What apparently got the 65-year-old cattle king’s blood boiling that February day was opposition by Copperheads to an appropriations bill, funds of which were to support the health and welfare of Illinois’ soldiers. “I say that there are traitors and secessionists at heart in this senate,” Funk declared. “I am ready to meet any man on this floor, in any manner, from a pin’s point to the mouth of a cannon on this charge against these traitors.”
He also dismissed as unpatriotic complaints in some Democratic circles about wartime taxation. “I came to Illinois a poor boy,” he said. “I have made a little something for myself and family. I pay $3,000 a year in taxes. [I] am willing to pay $6,000, aye $12,000; aye, I am willing to pay my whole fortune, and then give my life to save my country from these traitors who are seeking to destroy it.”

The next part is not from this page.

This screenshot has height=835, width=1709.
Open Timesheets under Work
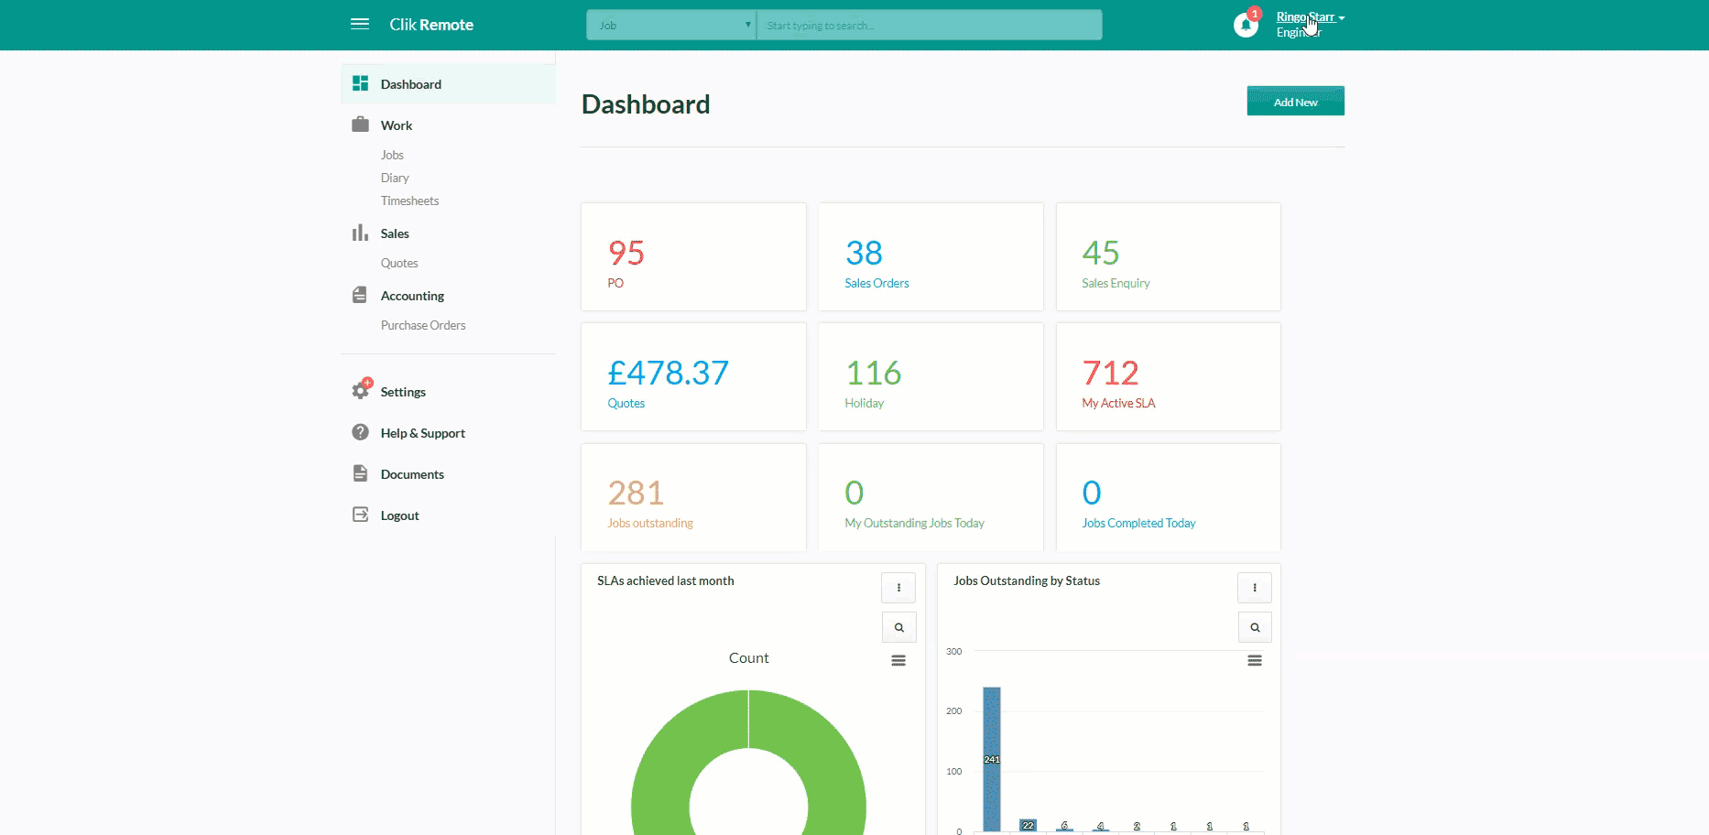pos(409,201)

Apparently not content to act as judge and jury, Funk also was happy to serve as executioner. “Mr. Speaker,” he continued, “these traitors on this floor should be provided with hempen collars. They deserve them. They deserve — they deserve hanging, I say. The country would be better off to string them up. I go for hanging them, and I dare tell them so, right here, to their traitors’ faces. Traitors should be hung … I would rejoice at it.”
The Republican press rallied around Funk’s battle cry, with accounts appearing in newspapers from Massachusetts, New York, Pennsylvania and elsewhere. “No speech delivered by any member of any state legislature or even Congress itself during the past year has had so great a run or received so many compliments,” observed Springfield’s Illinois State Journal in March 1863.

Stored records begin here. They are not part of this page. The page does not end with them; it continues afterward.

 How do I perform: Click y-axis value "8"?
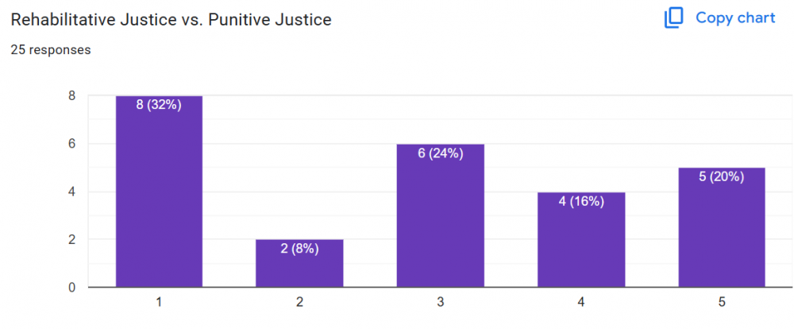(71, 96)
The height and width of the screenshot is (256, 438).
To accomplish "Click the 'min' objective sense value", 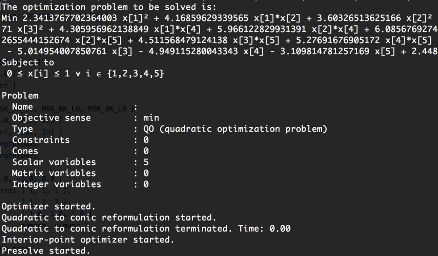I will point(151,118).
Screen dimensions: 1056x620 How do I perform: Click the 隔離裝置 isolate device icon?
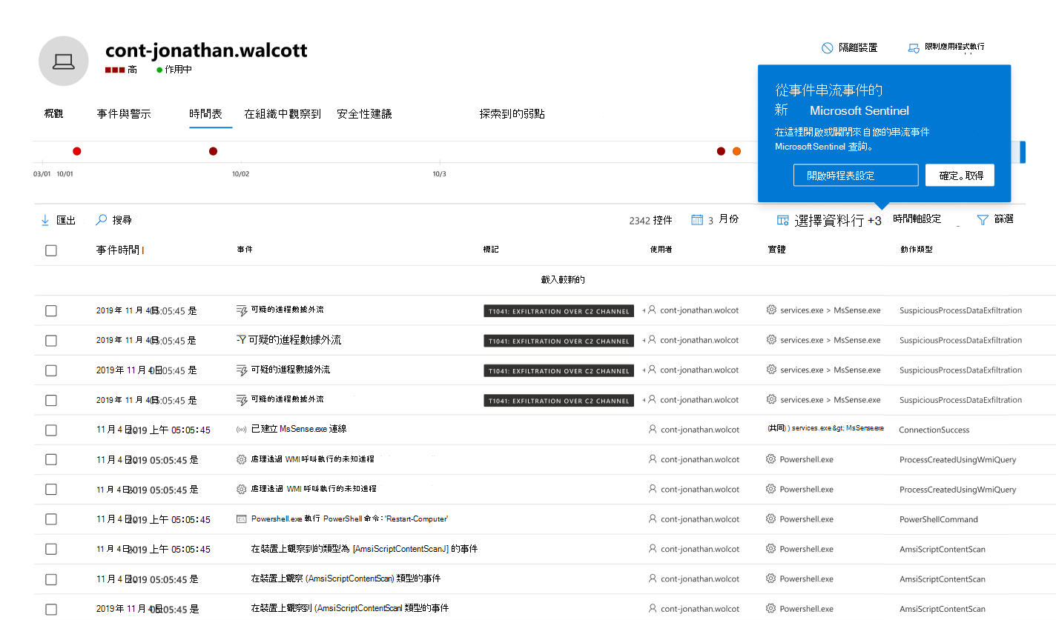(x=825, y=47)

That same month, The Pantagraph ran an excerpt of a letter from former Bloomington Mayor Franklin Price. Writing from Washington, D.C., Price reported the “immortal speech is the subject of comment and rejoicing in all quarters except secesh” (the term for real or suspected secessionists). “Mr Funk, by his boldness and patriotism, has established a national reputation far more enduring and permanent than many who have occupied seats in the Senate of the United States.”

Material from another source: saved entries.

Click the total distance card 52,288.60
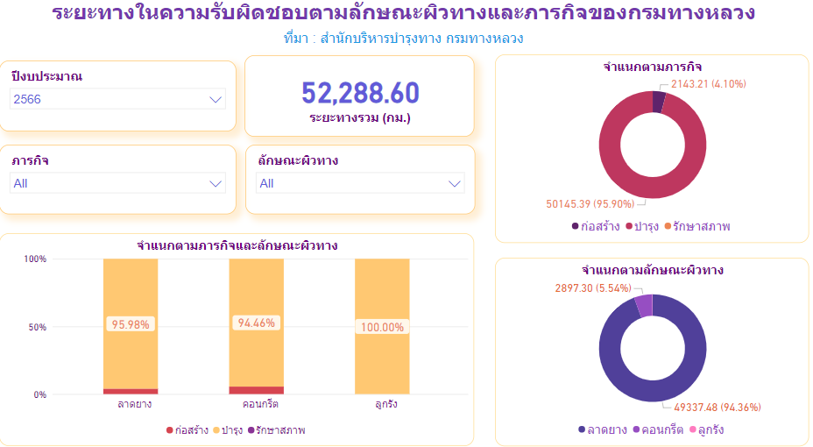This screenshot has width=813, height=447. (x=359, y=96)
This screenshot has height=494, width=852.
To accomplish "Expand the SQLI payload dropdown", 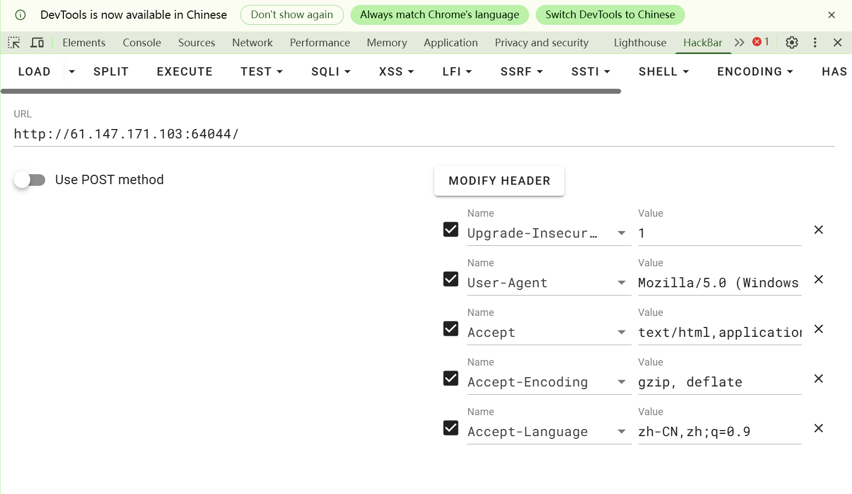I will [x=331, y=72].
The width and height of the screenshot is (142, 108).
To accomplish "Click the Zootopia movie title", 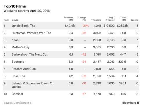I will tap(18, 62).
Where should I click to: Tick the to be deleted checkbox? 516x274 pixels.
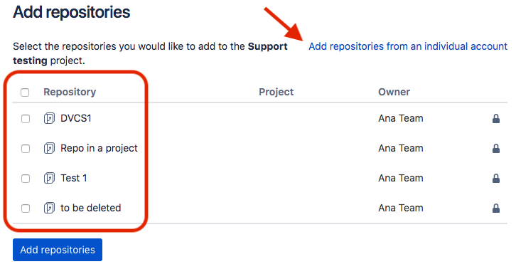[26, 209]
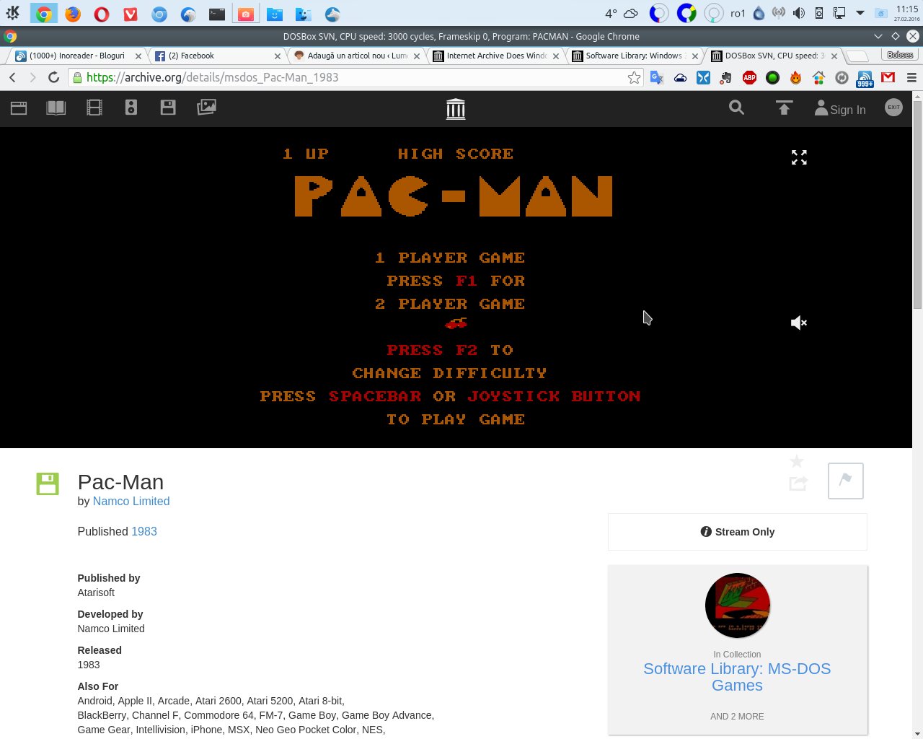Viewport: 923px width, 739px height.
Task: Enter fullscreen mode for the emulator
Action: pyautogui.click(x=799, y=157)
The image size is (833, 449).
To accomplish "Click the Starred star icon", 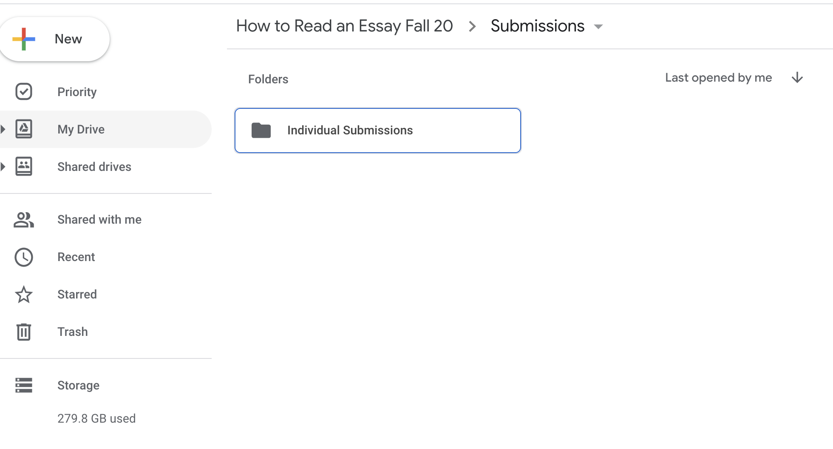I will point(24,294).
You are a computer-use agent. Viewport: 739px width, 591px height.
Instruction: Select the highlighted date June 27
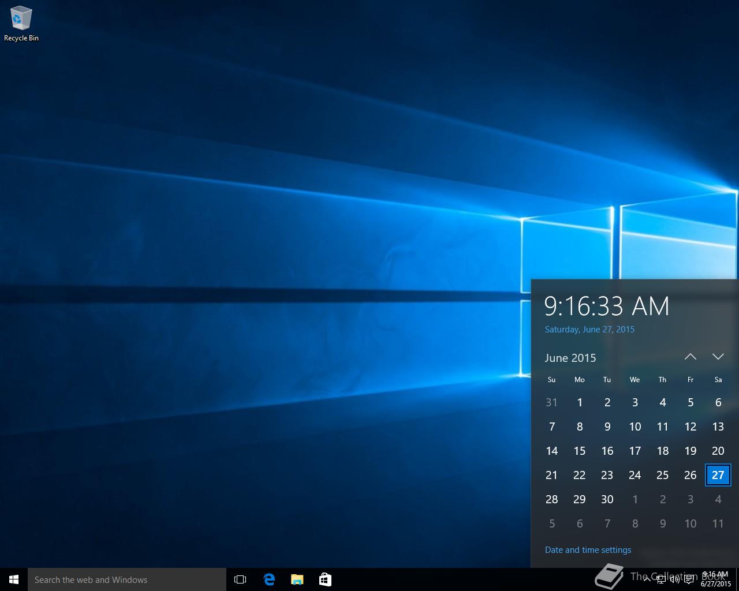[x=718, y=475]
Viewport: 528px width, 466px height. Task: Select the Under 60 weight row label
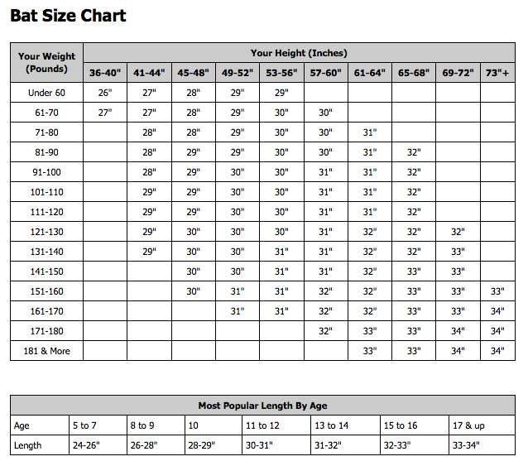point(47,93)
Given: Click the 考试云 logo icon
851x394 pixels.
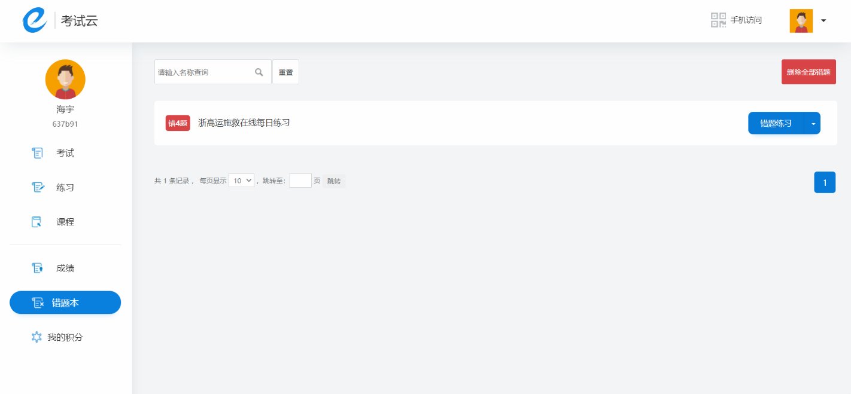Looking at the screenshot, I should 35,21.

The anti-Copperhead rant also served as a morale booster for Union soldiers. In April, The Pantagraph published a letter from an eyewitness to the Union campaign to capture Vicksburg, Miss. “[Funk’s speech] has been read with delight around a thousand [regimental] camp fires, whilst cheer after cheer for ‘Old Ike Funk’ had made Heaven’s blue arch ring,” noted the correspondent. “I have heard the soldiers say, that ‘Old Funk and one more like him would protect their homes and their firesides against the combined malignities of all the Copperheads,’ and I remarked — ‘amen.’”
Funk, re-elected to the Senate in 1864 as “The Soldier’s Friend,” passed away on Jan. 29, 1865. His wife, Cassandra, followed a few hours later.